The facts are simple.  

Mr. Elsegood was employed as a spring technician for approximately 7 years. He first went on temporary layoff on April 4, 2009 with a recall date of June 9, 2009. He was then laid off again on July 28, 2009. On January 22, 2010, the cumulative duration of his layoffs reached the maximum period permitted for temporary layoffs (i.e. 35 weeks in any 52-week period) under Ontario’s Employment Standards Act (the “ESA”).  

Mr. Elsegood did not claim his 7-weeks’ termination pay under the ESA. Rather, he successfully brought a claim for common law damages for wrongful dismissal in the Small Claims Court, and was awarded damages equal to a 6-month reasonable notice period, plus interests and costs.
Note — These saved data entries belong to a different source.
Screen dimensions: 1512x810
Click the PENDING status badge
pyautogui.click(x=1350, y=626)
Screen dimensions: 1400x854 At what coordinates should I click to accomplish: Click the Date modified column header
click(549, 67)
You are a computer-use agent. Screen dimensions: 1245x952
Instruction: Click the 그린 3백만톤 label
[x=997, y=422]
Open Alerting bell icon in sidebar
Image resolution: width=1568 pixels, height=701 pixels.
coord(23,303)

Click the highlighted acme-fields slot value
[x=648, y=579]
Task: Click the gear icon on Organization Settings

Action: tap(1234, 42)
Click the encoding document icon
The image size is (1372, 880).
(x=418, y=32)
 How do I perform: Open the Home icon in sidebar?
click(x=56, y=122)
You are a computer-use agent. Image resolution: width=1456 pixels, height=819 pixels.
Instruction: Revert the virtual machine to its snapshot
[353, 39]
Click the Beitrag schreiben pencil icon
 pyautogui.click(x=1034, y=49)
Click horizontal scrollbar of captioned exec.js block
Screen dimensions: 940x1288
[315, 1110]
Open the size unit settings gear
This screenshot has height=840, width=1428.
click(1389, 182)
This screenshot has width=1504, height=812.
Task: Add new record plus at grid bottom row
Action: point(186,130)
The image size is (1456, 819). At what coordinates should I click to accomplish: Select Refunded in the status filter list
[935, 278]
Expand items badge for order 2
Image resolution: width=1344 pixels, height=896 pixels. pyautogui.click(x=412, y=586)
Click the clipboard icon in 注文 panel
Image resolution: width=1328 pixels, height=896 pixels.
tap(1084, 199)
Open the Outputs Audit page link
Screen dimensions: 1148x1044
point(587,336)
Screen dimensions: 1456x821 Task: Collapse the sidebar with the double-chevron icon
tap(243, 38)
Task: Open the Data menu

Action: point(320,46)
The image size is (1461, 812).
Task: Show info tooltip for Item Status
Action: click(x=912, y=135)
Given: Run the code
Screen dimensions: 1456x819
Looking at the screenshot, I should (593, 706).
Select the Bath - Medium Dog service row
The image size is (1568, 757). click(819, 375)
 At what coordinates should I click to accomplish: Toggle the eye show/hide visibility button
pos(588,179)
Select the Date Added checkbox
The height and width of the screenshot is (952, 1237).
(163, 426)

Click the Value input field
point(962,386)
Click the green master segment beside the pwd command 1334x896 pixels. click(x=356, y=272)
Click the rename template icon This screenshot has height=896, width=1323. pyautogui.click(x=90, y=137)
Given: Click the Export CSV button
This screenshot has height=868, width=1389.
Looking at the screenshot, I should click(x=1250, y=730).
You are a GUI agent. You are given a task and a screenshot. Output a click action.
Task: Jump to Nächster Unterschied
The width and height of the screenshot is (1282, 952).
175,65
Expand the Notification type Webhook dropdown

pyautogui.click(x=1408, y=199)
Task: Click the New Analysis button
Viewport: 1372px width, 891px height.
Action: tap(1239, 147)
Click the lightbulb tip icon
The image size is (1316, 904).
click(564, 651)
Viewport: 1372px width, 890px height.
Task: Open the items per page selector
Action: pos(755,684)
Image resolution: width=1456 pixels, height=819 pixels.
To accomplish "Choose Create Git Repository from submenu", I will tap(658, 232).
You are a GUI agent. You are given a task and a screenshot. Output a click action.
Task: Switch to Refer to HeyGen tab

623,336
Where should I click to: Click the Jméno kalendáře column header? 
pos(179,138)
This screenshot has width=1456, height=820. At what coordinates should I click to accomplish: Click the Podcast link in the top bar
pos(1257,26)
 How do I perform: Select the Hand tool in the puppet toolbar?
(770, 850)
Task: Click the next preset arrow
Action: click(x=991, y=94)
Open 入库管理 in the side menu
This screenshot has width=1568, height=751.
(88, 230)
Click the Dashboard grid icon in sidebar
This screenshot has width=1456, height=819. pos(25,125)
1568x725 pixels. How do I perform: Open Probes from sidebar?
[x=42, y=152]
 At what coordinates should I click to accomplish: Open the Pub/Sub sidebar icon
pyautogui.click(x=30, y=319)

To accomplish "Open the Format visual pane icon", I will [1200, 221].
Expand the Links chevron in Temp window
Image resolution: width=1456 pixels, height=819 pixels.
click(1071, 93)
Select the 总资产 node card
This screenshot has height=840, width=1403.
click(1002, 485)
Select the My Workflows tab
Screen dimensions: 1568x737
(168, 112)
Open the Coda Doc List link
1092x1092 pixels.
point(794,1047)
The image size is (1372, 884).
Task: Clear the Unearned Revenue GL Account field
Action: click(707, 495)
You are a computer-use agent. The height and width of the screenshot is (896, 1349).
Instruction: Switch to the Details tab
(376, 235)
Below are the important lessons for employers from this decision:

  • Absent an agreement to the contrary, an employer has no right to place an employee on a temporary layoff. See my July 2011 blog as to when such express or implied agreement may exist.
  • Where the employer does have that right, the employee will be terminated for the purposes of both the ESA and the common law as soon as that layoff exceeds the maximum period permitted by the ESA. The employee will then be entitled to his/her ESA minimum termination / severance entitlements or common law reasonable notice entitlements, whichever is greater.
  • Employers need to be very careful about how the temporary layoff provisions in their employment agreements / offer letters are drafted. In particular:
    • Provisions that allow for layoffs of indefinite duration, or of a duration greater than otherwise permitted by the ESA, will be null and void. The result is that the agreement is left without a term allowing for any layoff at all and, as such, the employee could claim successfully constructive dismissal as of the first day of the layoff.
    • The cautious approach, therefore, would be for a clearly drafted provision that gives the employer the right to place the employee on an unpaid temporary layoff, from time to time, for up to the maximum durations permitted by the then applicable employment standards legislations and, furthermore, that such temporary layoffs only constitute a termination / severance of the employment relationship if and when they exceed such permitted durations.
    • That said, for Ontario employers that wish to attempt to effectively extend temporary layoffs beyond the “35 weeks in any 52-week period” threshold, there is some suggestion of an ability to do so in light of section 67(3) of the ESA. That section requires employees (both unionized and non-unionized) with a right to be recalled under their employment agreement to elect to forego receiving their ESA termination / severance entitlements if they want to retain their right to recall. What is not clear is whether such election can only be made, on a case-by-case basis, after an employee’s temporary layoff has triggered a termination / severance of the employment relationship. Or if an employee can provide such election in advance via the temporary layoff provisions of an employment agreement.

Because of the complexity of these issues, I again strongly recommend contacting your employment counsel for assistance in drafting such temporary layoff provisions.   This would also be a good opportunity for employers to consider adding termination provisions into their employment agreements / offer letters, which can – if properly drafted and legally enforceable – limit the employer’s common law reasonable notice obligations in the event that an employee’s temporary layoff exceeds the maximum period permitted by the then applicable employment standards legislation.